Pension Credit is a means-tested benefit for people who have reached the qualifying age.
It can top up your State Pension if you have a low income.
Until April 2010 the qualifying age for receiving Pension Credit was 60, but it is now being increased each year and will reach 66 by October 2020.
Pension Credit is made up of 2 parts: Guarantee Credit and Savings Credit. Depending on your circumstances, you may be entitled to either one, or both parts.
For both parts of Pension Credit, you must be present in Great Britain or Northern Ireland, be ‘habitually resident’ and have a ‘right to reside’ in the UK, and not be subject to immigration control.
What is Guarantee Credit?
This can top up your income (such as your State Pension) to a set amount, to provide you (and your partner, if you have one) with a basic income to live on.
Extra amounts will be added if you have certain housing costs (such as mortgage interest), a severe disability or caring responsibilities.

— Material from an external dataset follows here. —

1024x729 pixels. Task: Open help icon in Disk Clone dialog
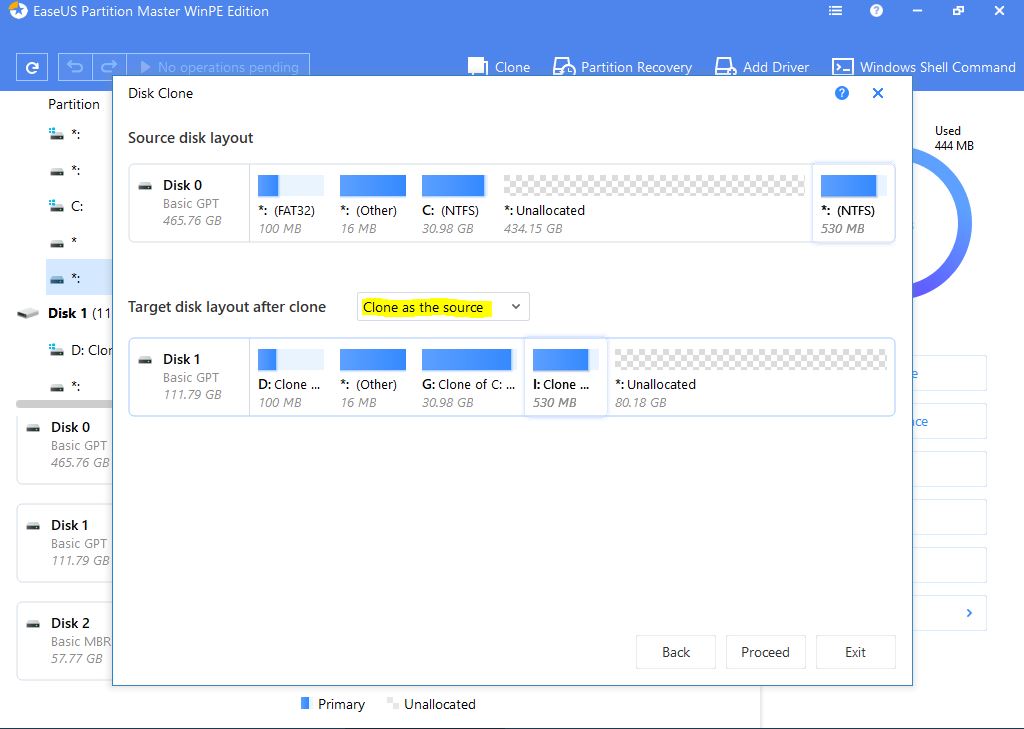coord(842,93)
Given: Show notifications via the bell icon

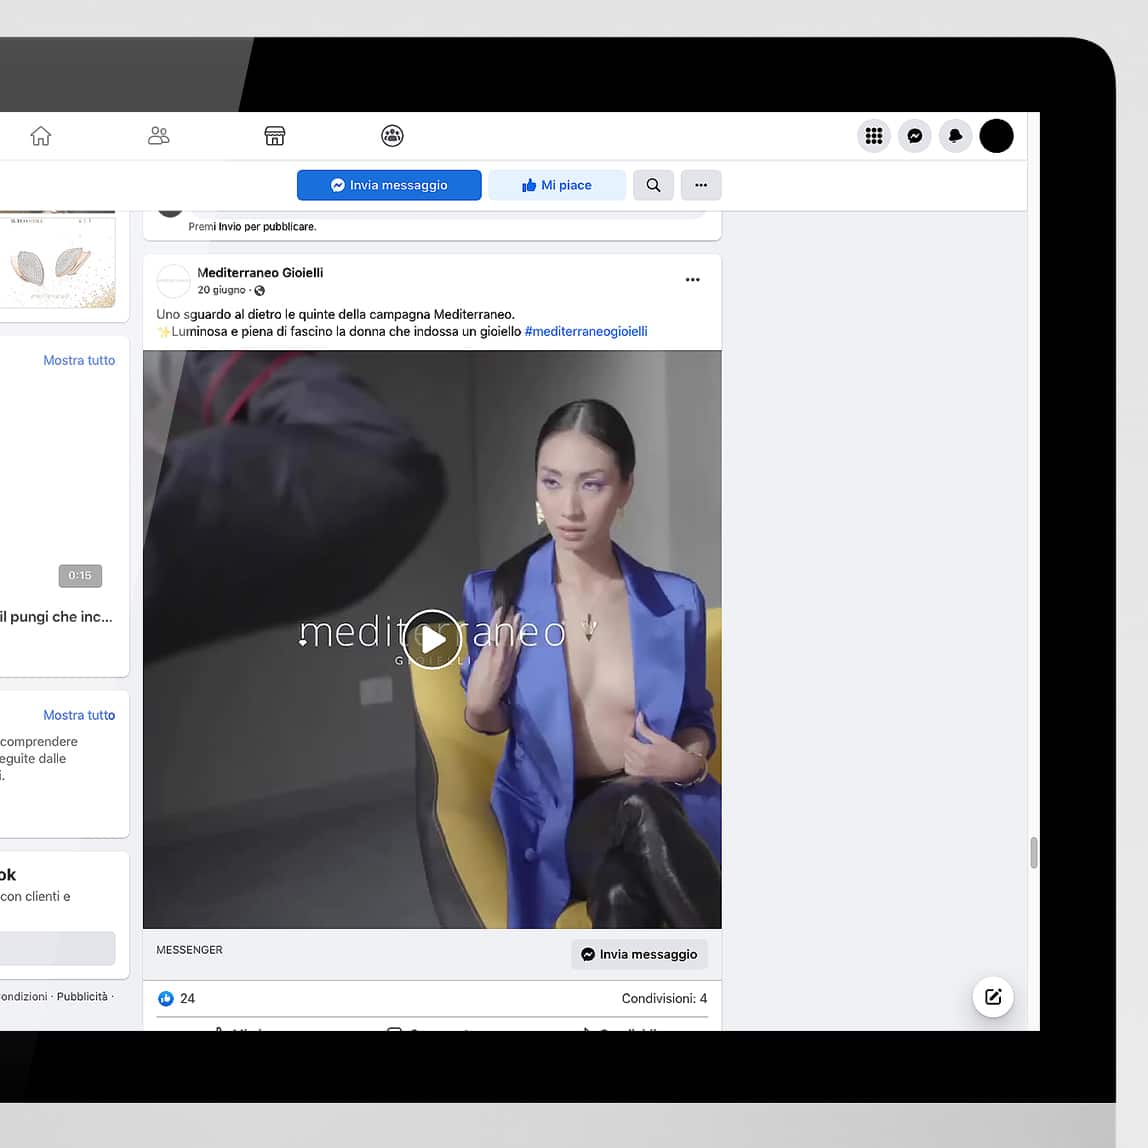Looking at the screenshot, I should click(955, 136).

Even if you do not get much Guarantee Credit, it is always worth claiming as it can give access to other benefits (see below).
How is Guarantee Credit calculated?
The Guarantee Credit is calculated by comparing your income with a set figure (the ‘Appropriate Minimum Guarantee’). If your income is less than this, you are paid the balance as Guarantee Credit.
The Appropriate Minimum Guarantee consists of a standard rate of £159.35 a week if you are a single person and £243.25 a week for a couple. If your weekly income is less than this, Guarantee Credit will top it up to this amount. You may receive additions to this standard rate:
- Severe disability – single person: £62.45
- Severe disability – couple (one qualifies): £62.45
- Severe disability – couple (both qualify): £124.90
- Carer: £34.95
You may also get additions to the standard rate if you are an owner-occupier and have a mortgage or other qualifying housing costs.
All of your income is taken into account when calculating the Guarantee Credit, unless it is specifically ignored (for example, Disability Living Allowance, Personal Independence Payment (PIP), Attendance Allowance and Housing Benefit are all ignored).
Earnings are taken into account after tax, National Insurance contributions and half of any contributions to a private pension are deducted. A small additional amount of your earnings is ignored: between £5 and £20 a week, depending on your circumstances.
Savings below a threshold of £10,000 will have no effect on your entitlement. You will be counted as having an extra £1 a week income for every £500 (or part of £500) of savings that you have above £10,000. Certain types of capital, such as the value of your home, personal possessions and the surrender value of insurance policies will be ignored.
What is Savings Credit?
Savings Credit was intended as an incentive for people with a modest income to save for retirement.
Savings Credit is currently being phased out. It may still be paid if you (and your partner, if you have one) are over 65, had reached State Pension age by 6 April 2016 and have qualifying income above a certain level.
The Savings Credit calculation is complex and the amounts paid are relatively small: the maximum you can get is £13.20 a week if you are single or £14.90 a week for a couple. For more information on your likely entitlement, visit the Gov.uk Pension Credit calculator.
How do I claim Pension Credit?
In England, Scotland and Wales, call the Pension Credit claim line on 0800 99 1234 (textphone 0800 169 0133). In Northern Ireland, call 0808 100 6165 (textphone 0808 100 1165).
When you phone you will need:
- your National Insurance number
- information about any money you have coming in
- details of any savings and investments you have
- information on any housing costs you must meet (for example, mortgage interest payments)
- details of the bank account you would like the Pension Credit payments paid into
How does Pension Credit affect access to other benefits?
If you’re awarded the Guarantee Credit of Pension Credit, you may be entitled to:
- full help with your rent
- help with mortgage interest payments and certain other housing costs
- help from your local council towards your Council Tax
- help with NHS charges, vouchers for glasses and hospital travel fares
It may also allow you access to certain schemes or tariffs from your utility provider.
If you’re entitled to either part of Pension Credit, you may be able to get a Social Fund Funeral Payment to help with funeral expenses if a partner, child, close relative or close friend has died.